(Dataset excerpts)

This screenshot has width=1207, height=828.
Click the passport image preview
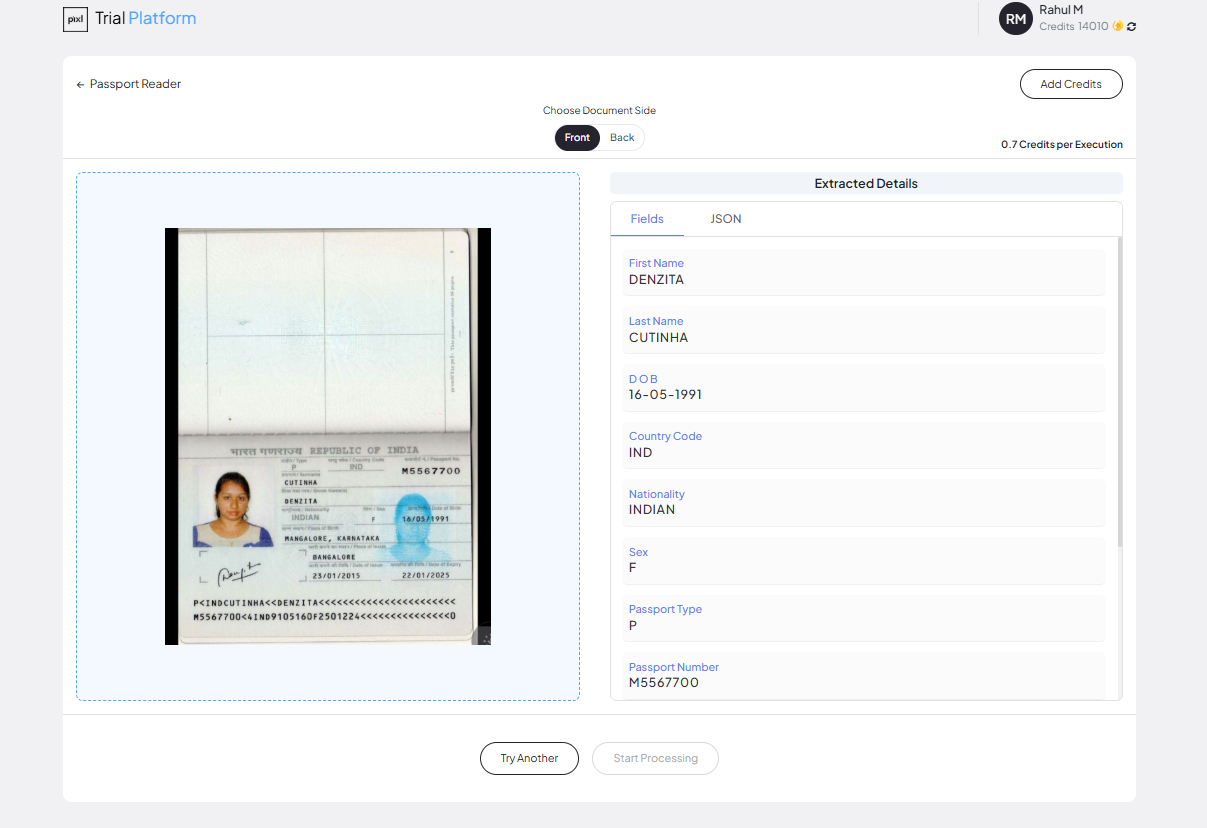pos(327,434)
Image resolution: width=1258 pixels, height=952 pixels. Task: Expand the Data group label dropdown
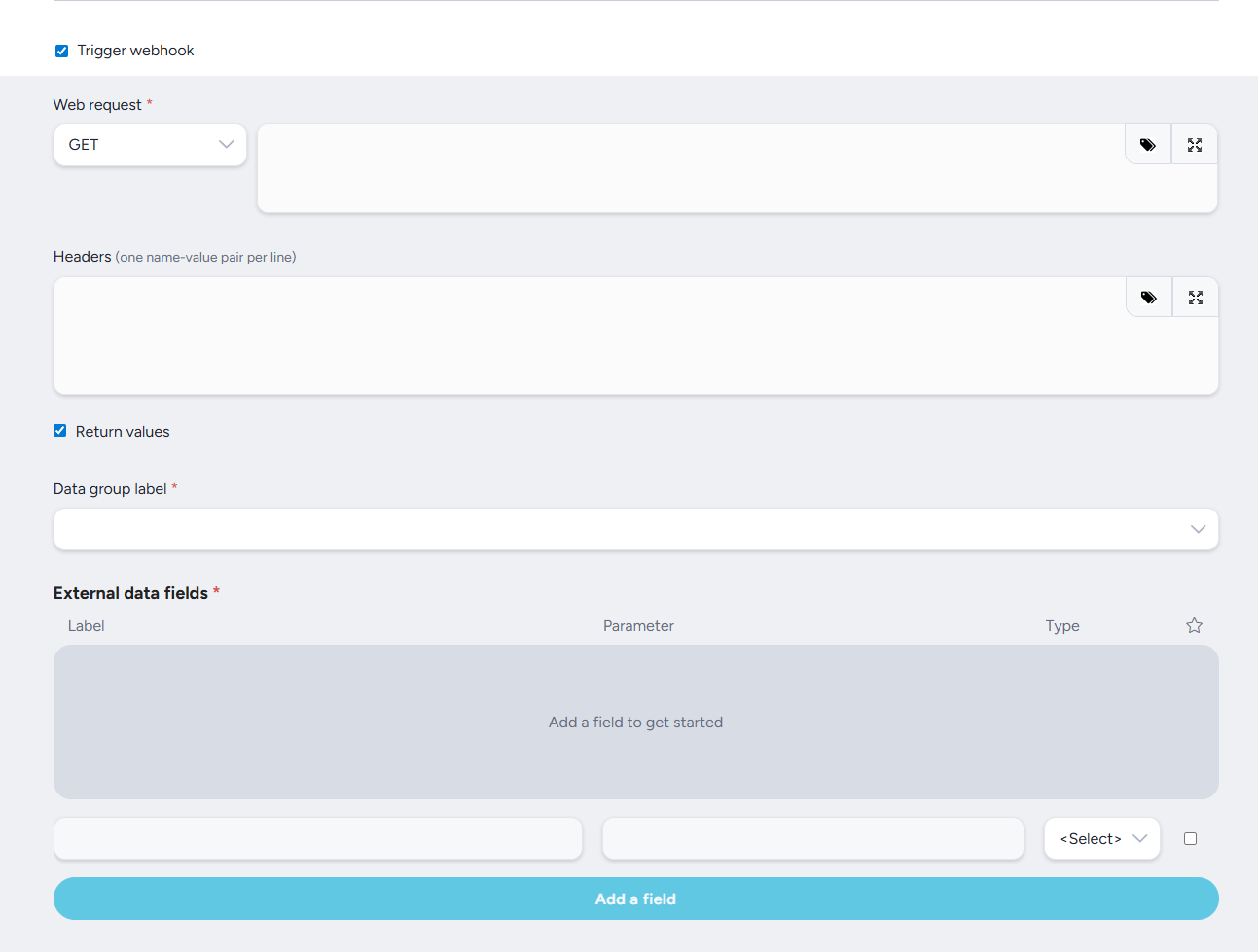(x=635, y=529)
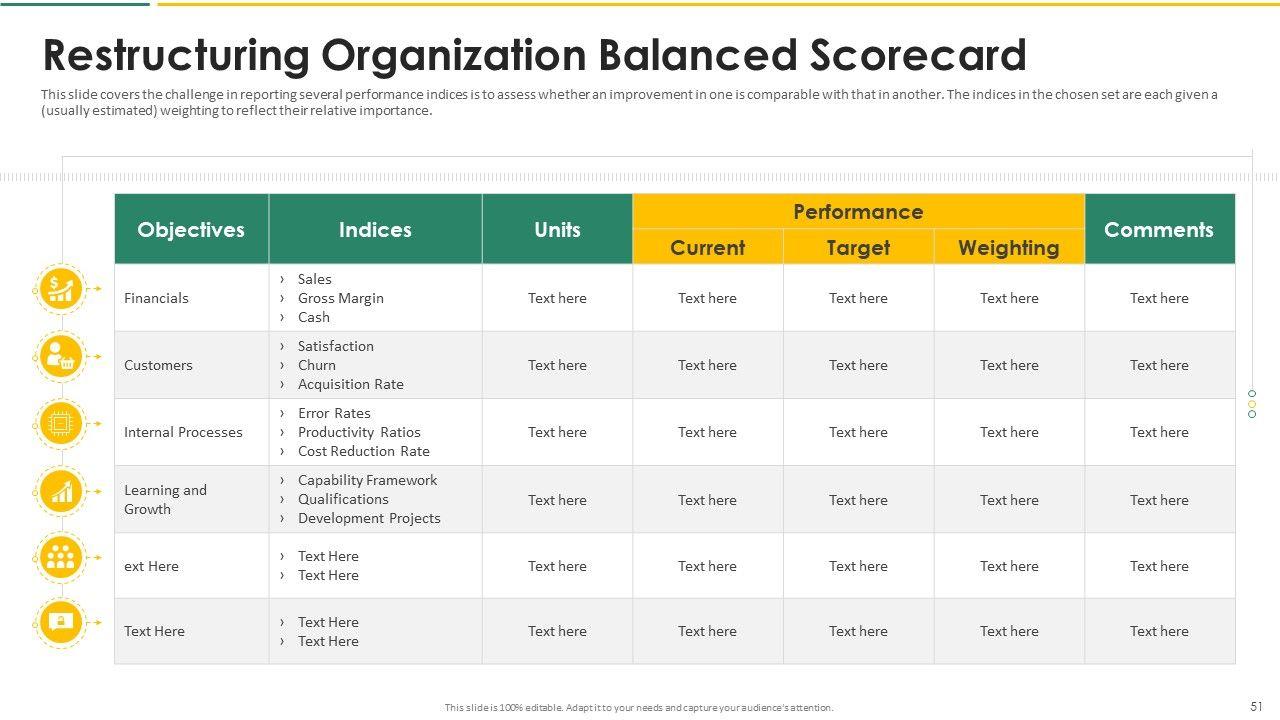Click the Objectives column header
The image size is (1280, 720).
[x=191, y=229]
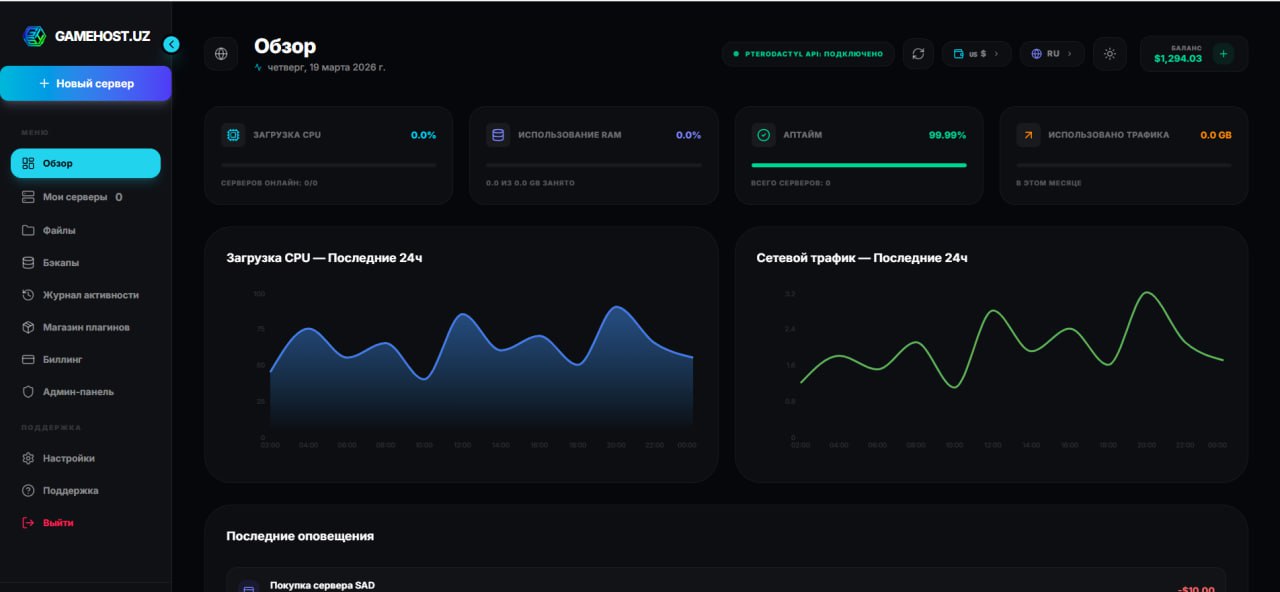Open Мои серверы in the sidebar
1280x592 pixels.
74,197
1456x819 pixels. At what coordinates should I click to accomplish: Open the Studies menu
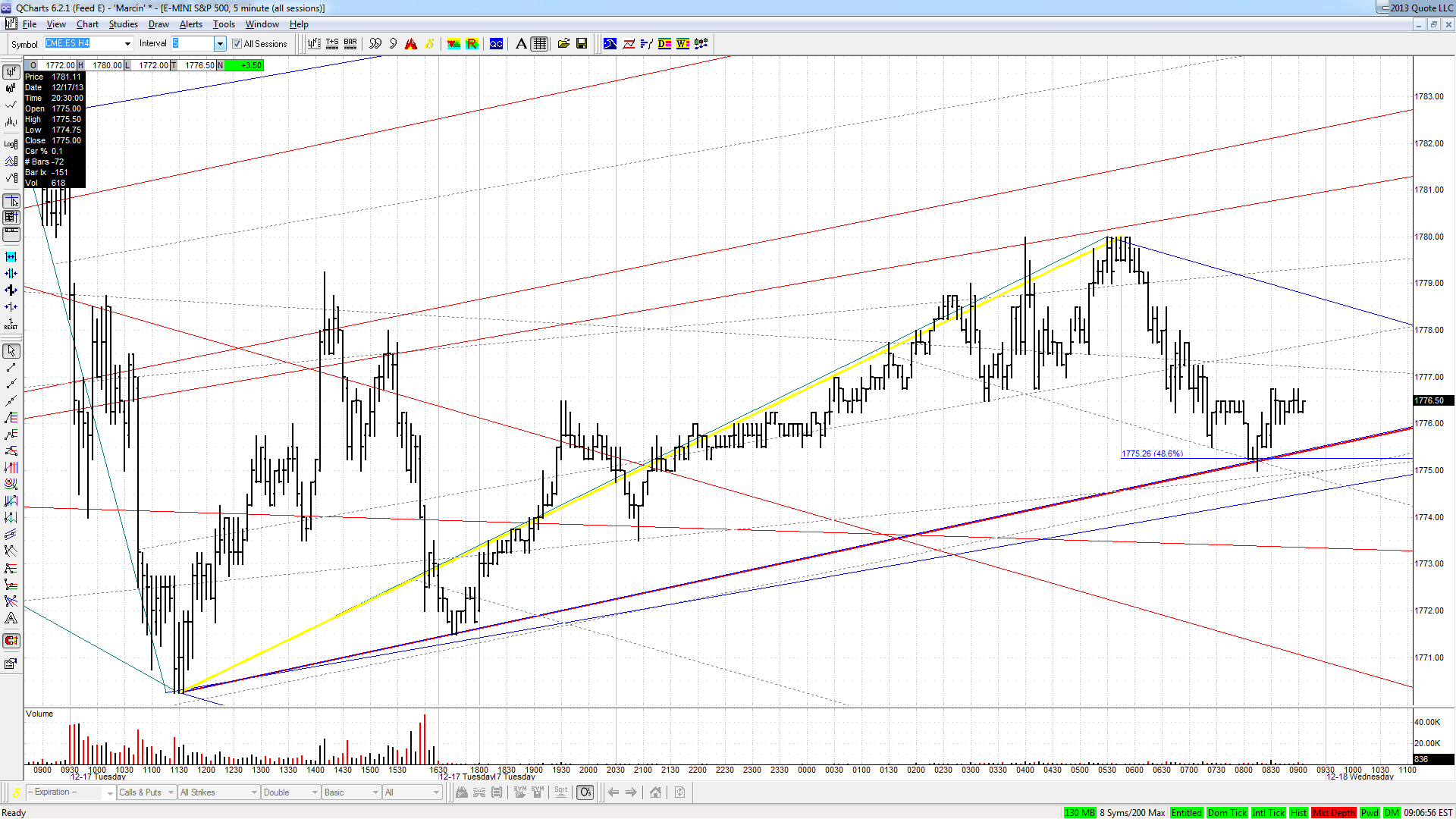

(End Dataset excerpts)

▸ Task description: Could you transcribe the records above exactly, leaving out any pictures?

▸ Result of this exercise:
This screenshot has width=1207, height=828.
Click the passport image preview
pos(327,434)
Image resolution: width=1258 pixels, height=952 pixels. Task: Expand the Data group label dropdown
(x=635, y=529)
Click the Objectives column header
The image size is (1280, 720).
[x=191, y=229]
Open Мои серверы in the sidebar
1280x592 pixels.
74,197
1456x819 pixels. At what coordinates should I click to accomplish: Open the Studies menu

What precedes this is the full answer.